The next quality, which the Buddha classed as the highest good, is discernment. Once we have virtue and concentration, discernment will arise from the mind in the first, second, third, and fourth levels of jhāna. This is the light of discernment that enables us to see the Dhamma both within us and without. We can see ourself from both sides. We can see that the aspect that takes birth, takes birth; and that there is also an aspect that doesn’t take birth. The aspect that ages, ages; and there is also an aspect that doesn’t age. The aspect that’s ill, is ill; and there is also an aspect that isn’t ill. The aspect that dies, dies; and the aspect that doesn’t die, doesn’t die. This is change-of-lineage knowledge (gotarabhū-ñāṇa), which sees both sides, like having two eyes. Whichever side we look at, we can see, but we aren’t stuck on either side. We simply know things in line with their nature as fabrications, that they have to take birth, age, grow ill, and die. These four facts have made arahants of the many people who have contemplated them and seen their true nature clearly to the point of working free from unawareness.
The nature of the body is that it flows in one direction—toward decay—but the mind won’t flow along with it. The mind is sure to progress in line with its strength. Whoever has a lot of strength will go far. Whoever gets stuck on birth will have to take birth. Whoever gets stuck on aging will have to age. Whoever gets stuck on illness will have to be ill. Whoever gets stuck on dying will have to die. But whoever isn’t stuck on birth, aging, illness, and death is bound for a state that doesn’t take birth, doesn’t age, doesn’t grow ill, and doesn’t die.
When we can do this, we’re said to have found a hunk of noble wealth in birth, aging, illness, and death. We needn’t fear poverty. Even though the body may age, our mind doesn’t age. If the body is going to grow ill and die, let it grow ill and die, but our mind doesn’t grow ill, our mind doesn’t die. The mind of an arahant is such that, even if someone were to break his head open, his mind wouldn’t be pained.
* * *
When the mind is involved with the world, it’s bound to meet with collisions; and once it collides, it will be shaken and roll back and forth, just as round stones in a large pile roll back and forth. So no matter how good or bad other people may be, we don’t store it up in our mind to give rise to feelings of like or dislike. Dismiss it completely as being their business and none of ours.
* * *
The five hindrances are five diseases that fasten on and eat into the mind, leaving it thin and famished. Whoever has concentration reaching deep into the heart will be able to kill off all five of these diseases. Such a person is sure to be full in body and mind—free from hunger, poverty and want—and won’t have to go asking for goodness from anyone.

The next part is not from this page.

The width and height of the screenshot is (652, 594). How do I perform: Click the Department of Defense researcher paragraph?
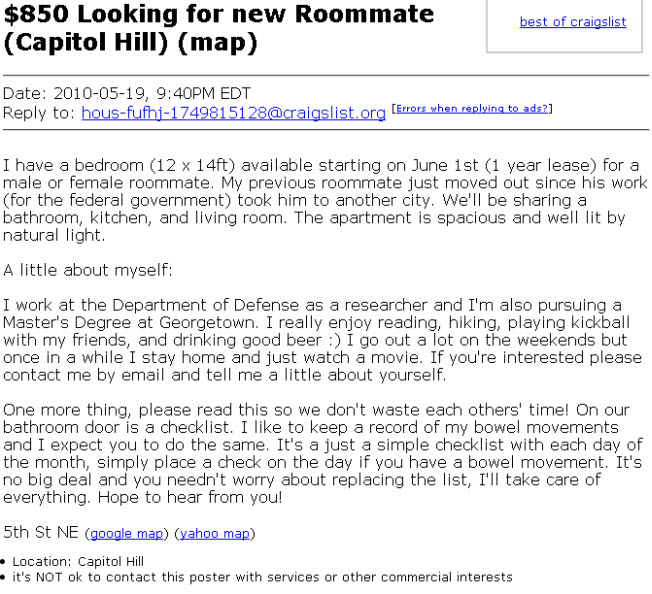point(323,340)
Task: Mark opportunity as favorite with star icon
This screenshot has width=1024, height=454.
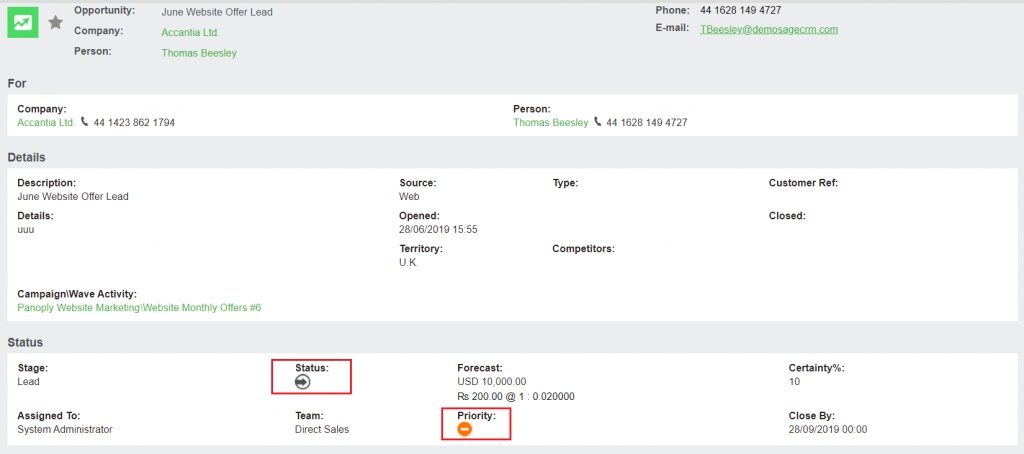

The results we’ll receive are: (1) We’ll make ourselves rich in noble wealth. (2) If the Buddha were still alive, he’d be sure to be pleased, just as a parent whose child is wealthy and self-sufficient can stop being anxious and thus sleep in peace.
To summarize: Worldly wealth is what fosters strength of body; noble wealth is what fosters strength of mind. So I ask that we all put this teaching into practice, training ourselves and polishing our thoughts, words and deeds so that they’re worthy and pure, reaching the stage of noble wealth, which is the path to the highest happiness: nibbāna.